Alan Thompson
Alan Thompson

Reputation: 29958

Redefine word movement stop characters for editing Clojure code in Vim/GVim

When editing Clojure code in Vim/GVim, I frequently use the w word-motion command (and its cousin b for backwards word-motion). However, in the default Clojure configuration Vim/GVim ignores common word separator chars such as hyphen, slash, and period. The following Clojure symbol shows all three:

clojure.core/select-keys

In this case, we want the w and b word-motion commands to stop at any of the non-alphabetic characters.

How can I modify the default Vim configuration to recognize these word boundaries in Clojure?

Upvotes: 1

Views: 180

Answers (2)

artronics
artronics

Reputation: 1496

I add an answer for ideavim users since, this is the first google result.

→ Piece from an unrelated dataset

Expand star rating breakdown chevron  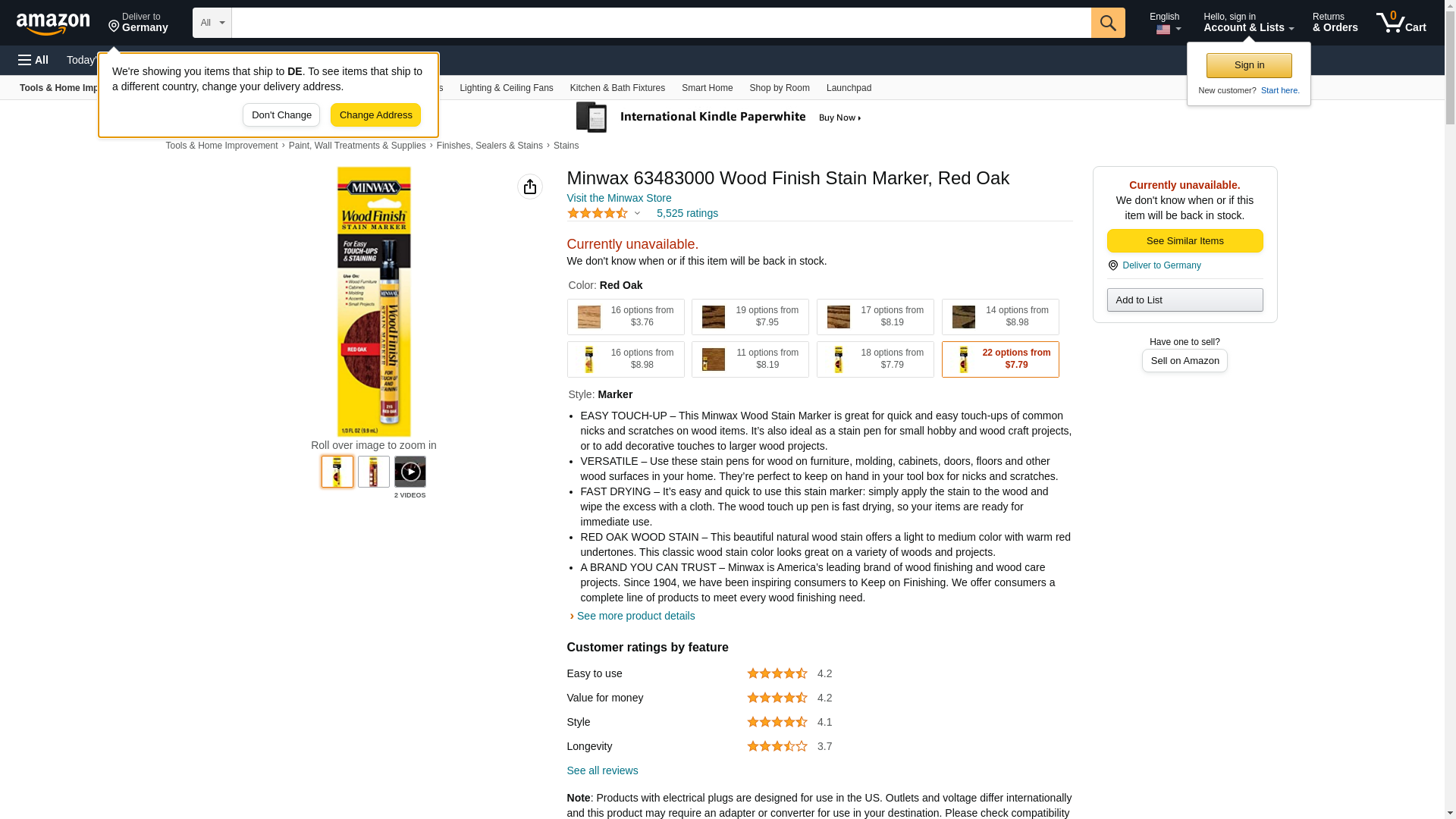(x=637, y=213)
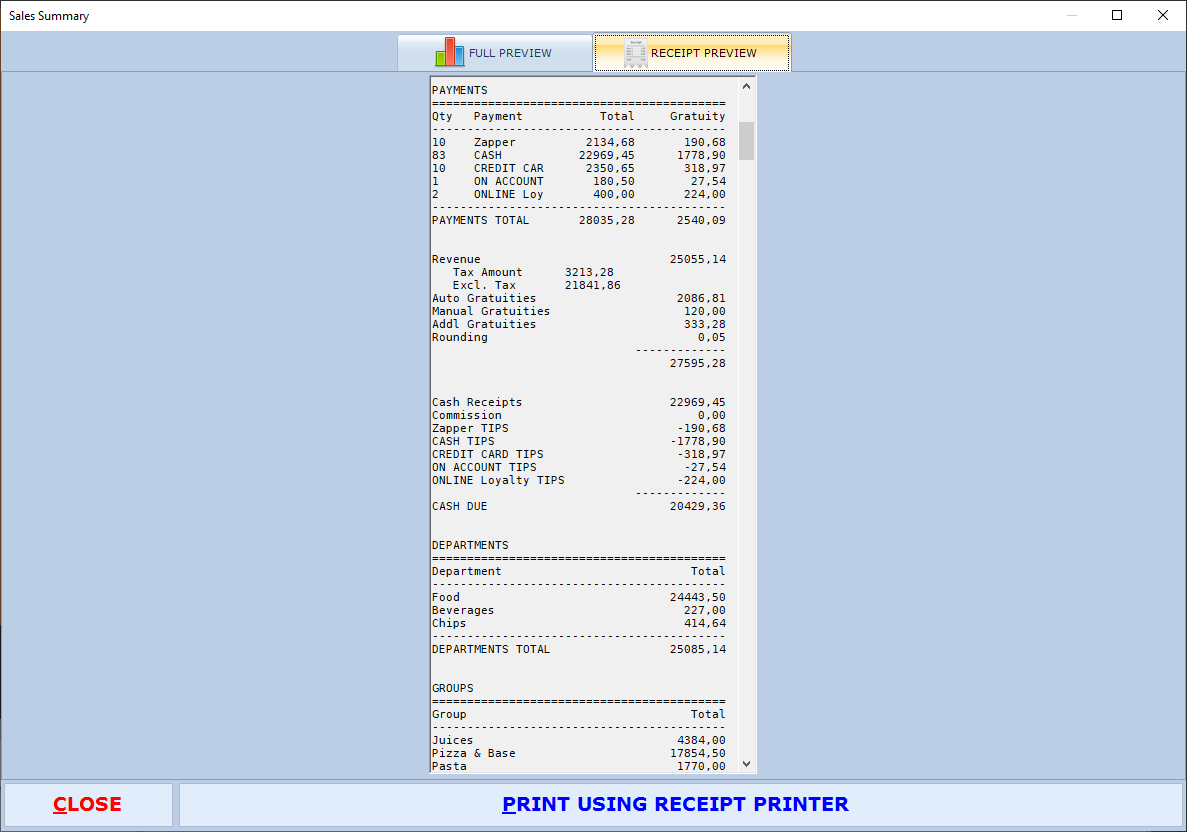The width and height of the screenshot is (1187, 832).
Task: Click the CASH DUE line in the receipt
Action: (578, 506)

Add this line to your .ideavimrc file:

set iskeyword=@,48-57,_,192-255,?,-,*,!,+,/,=,<,>,.,:,$

Upvotes: 2

Alan Thompson
Alan Thompson

Reputation: 29958

The answer is to use the Vim feature autocmd to modify the iskeyword setting for Clojure files. Specifically, add these lines to your ~/.vimrc file:

" Remove the period `.`, hyphen, `-`, and slash `/` as keyword chars so "word" movement will stop 
" on these chars (i.e. in a namespace like `proj.some.long.ns.name` or a symbol like `my-clojure-sym`)
" Must do one at a time for 'string lists'
autocmd BufWinEnter,BufNewFile,BufRead *.clj* set iskeyword-=.
autocmd BufWinEnter,BufNewFile,BufRead *.clj* set iskeyword-=-
autocmd BufWinEnter,BufNewFile,BufRead *.clj* set iskeyword-=/

When loading a file with the suffix .clj*, we remove the three characters period, hypthen, and slash from the iskeyword string list, so they are no longer recognized as part of a "keyword". That is, they become word-separator characters. Then, the w and b word-motion commands will stop there, as we were seeking.